Ora, l’atteggiamento della Bce deriva dal fatto che, mentre la Fed combatte solamente sul fronte della spirale inflazionistica, la Banca centrale europea è impegnata almeno su due fronti: quello dell’inflazione e quello del brusco rallentamento della crescita europea. Per quanto riguarda il primo fronte, è importante sottolineare che l’inflazione europea non deriva affatto dal surriscaldamento dell’economia. Si tratta, piuttosto, di una inflazione da offerta derivante, da una parte, dai traumi connessi alla scarsa disponibilità di beni e servizi nella fase post pandemia. Dall’altra, dalla lievitazione dei prezzi delle fonti energetiche a seguito della crisi ucraina e delle pressioni speculative. Il punto è che, in presenza di una inflazione da offerta, la manovra sui tassi può forse limitare i danni causati dalla spirale inflazionistica, ma non è certo in grado di trovare soluzioni strutturali. In concreto, se gas e petrolio diventano merce rara, anche solo a livello di aspettative, poco può fare l’innalzamento dei tassi per evitare la fiammata sui prezzi.

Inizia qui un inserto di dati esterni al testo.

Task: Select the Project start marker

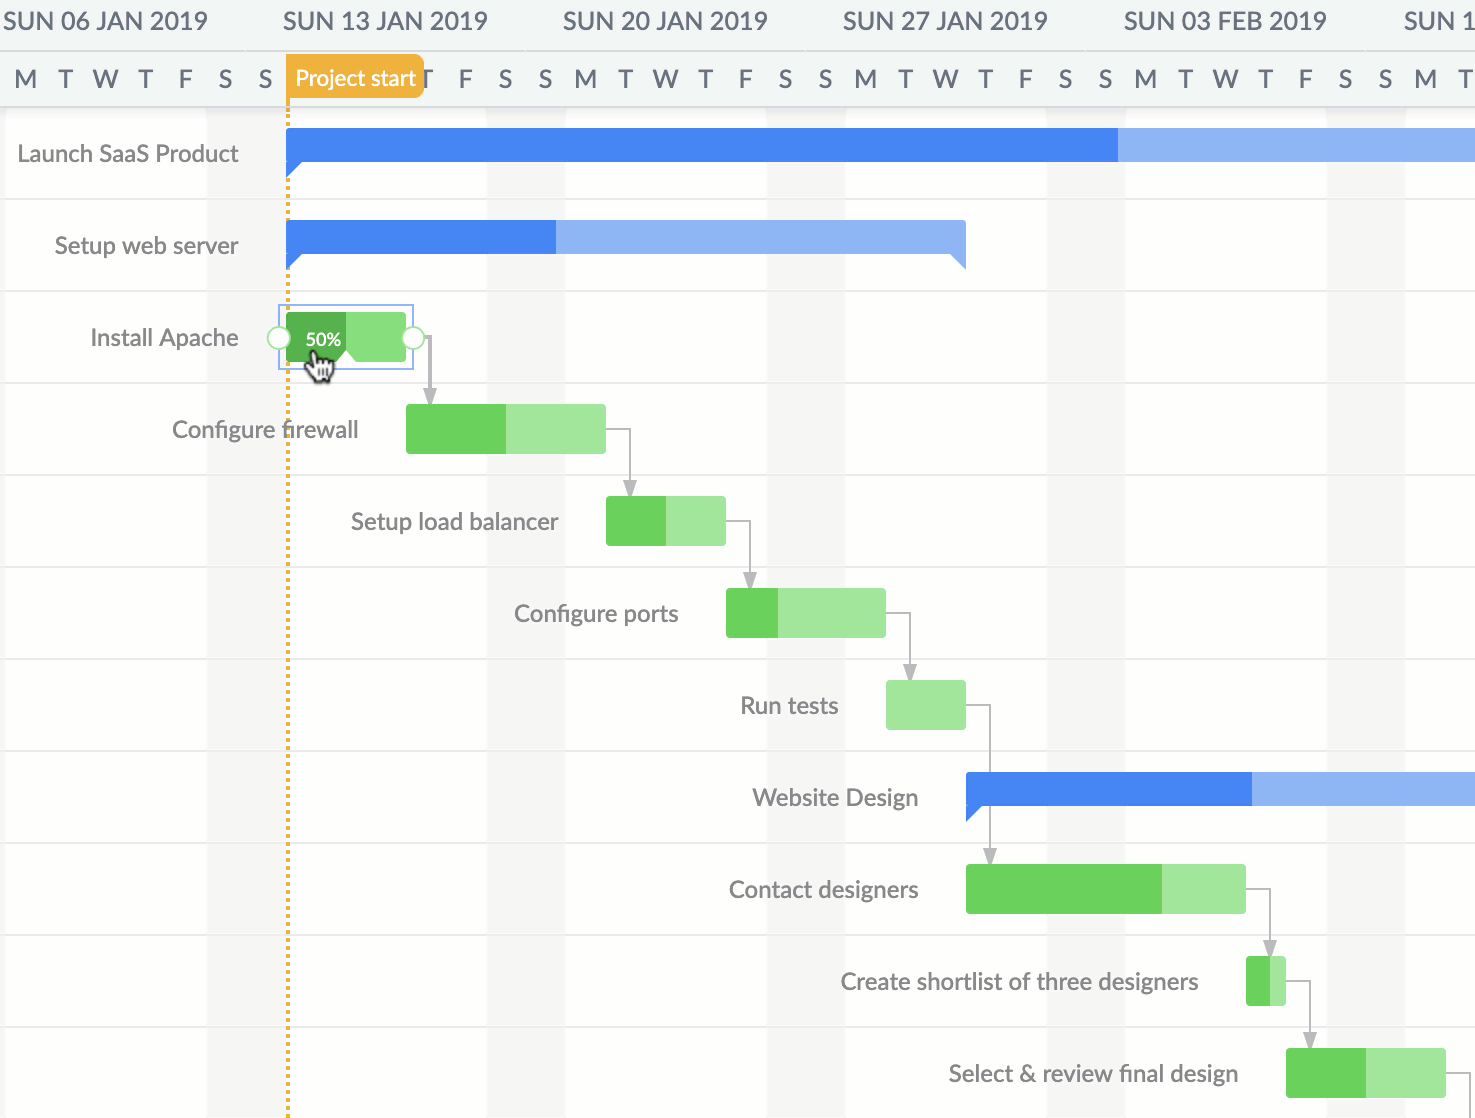Action: click(x=355, y=77)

Come detto, il secondo fronte su cui deve combattere la Bce è quello della crescita. Qui il problema è connesso al fatto che l’inflazione dell’Eurozona è molto contagiosa in quanto colpisce “all’origine” i processi produttivi. Infatti, nel momento in cui, a causa della crisi Cov-energetica, i prezzi delle materie prime, dei semilavorati, del gas e dell’elettricità lievitano contemporaneamente, è evidente che le ricadute sul mondo delle imprese sono immediate. Oltretutto, specie in Italia, il tessuto produttivo è spesso caratterizzato dalla presenza di grandi aziende energivore che fungono da capostipite di lunghe filiere produttive. Anche nel caso in cui alcune Pmi a valle fossero meno colpite dall’esplosione dei costi energetici, queste ultime subirebbero comunque i contraccolpi negativi connessi alle difficoltà produttive delle grandi energivore a monte.
Il punto è che, guardando al futuro, qualora i descritti fenomeni dovessero perdurare nel tempo, l’inflazione da offerta subirebbe una mutazione genetica che la trasformerebbe in una stagflazione caratterizzata dalla contemporanea presenza di inflazione e stagnazione dell’economia europea. In questo scenario la Bce si troverebbe però davanti ad un pericoloso bivio: aumentare sensibilmente i tassi sulla scia della Fed per contenere l’inflazione, rischiando però di generare una profonda recessione. O, al contrario, rendere molto graduale sia il rientro dalle misure espansive di emergenza, sia l’innalzamento dei tassi. In questo caso la Bce sosterrebbe il tessuto produttivo europeo, esponendosi però ad un incremento del rischio inflazionistico. Nel 2008, l’allora presidente della Bce Trichet, spaventato dall’aumento dei prezzi del petrolio e dei generi alimentari, decise di alzare bruscamente i tassi di interesse.
Peccato che, così facendo, spinse l’economia europea in una crisi di rara profondità (Sindrome di Trichet). E allora, forse, la Bce, più che davanti ad un pericoloso bivio, potrebbe trovarsi presto di fronte ad una subdola “forbice del diavolo”.